--- DATA TO USE Enclosed Below ---

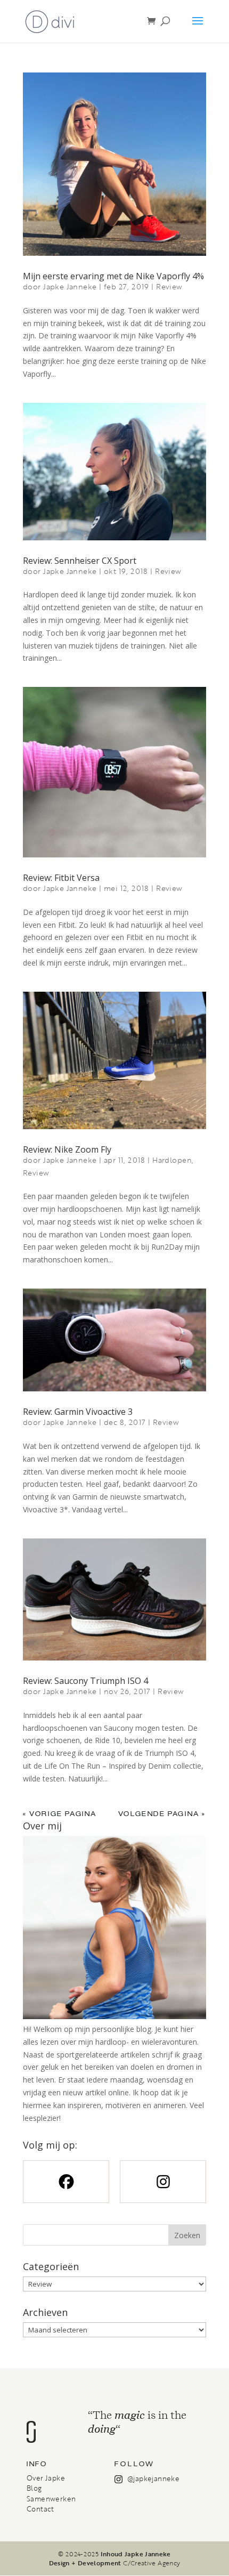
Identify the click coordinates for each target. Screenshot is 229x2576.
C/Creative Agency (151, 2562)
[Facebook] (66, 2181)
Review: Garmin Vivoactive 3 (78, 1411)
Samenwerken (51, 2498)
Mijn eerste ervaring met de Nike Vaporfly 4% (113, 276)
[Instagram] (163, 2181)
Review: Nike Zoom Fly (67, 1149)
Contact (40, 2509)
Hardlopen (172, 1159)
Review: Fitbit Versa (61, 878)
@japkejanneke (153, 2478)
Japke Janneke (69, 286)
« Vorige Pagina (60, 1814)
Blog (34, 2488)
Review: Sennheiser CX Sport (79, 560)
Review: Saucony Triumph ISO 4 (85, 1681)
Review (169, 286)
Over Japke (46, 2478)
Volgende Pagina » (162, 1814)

--- End of Enclosed DATA TO USE ---

[WHAT THE TASK REQUIRES]
The answer consists solely of the lines from the one containing "Hardlopen (172, 1159)" through the last line of the data above, reproduced exactly.

[YOUR RESPONSE]
Hardlopen (172, 1159)
Review: Fitbit Versa (61, 878)
@japkejanneke (153, 2478)
Japke Janneke (69, 286)
« Vorige Pagina (60, 1814)
Blog (34, 2488)
Review: Sennheiser CX Sport (79, 560)
Review: Saucony Triumph ISO 4 (85, 1681)
Review (169, 286)
Over Japke (46, 2478)
Volgende Pagina » (162, 1814)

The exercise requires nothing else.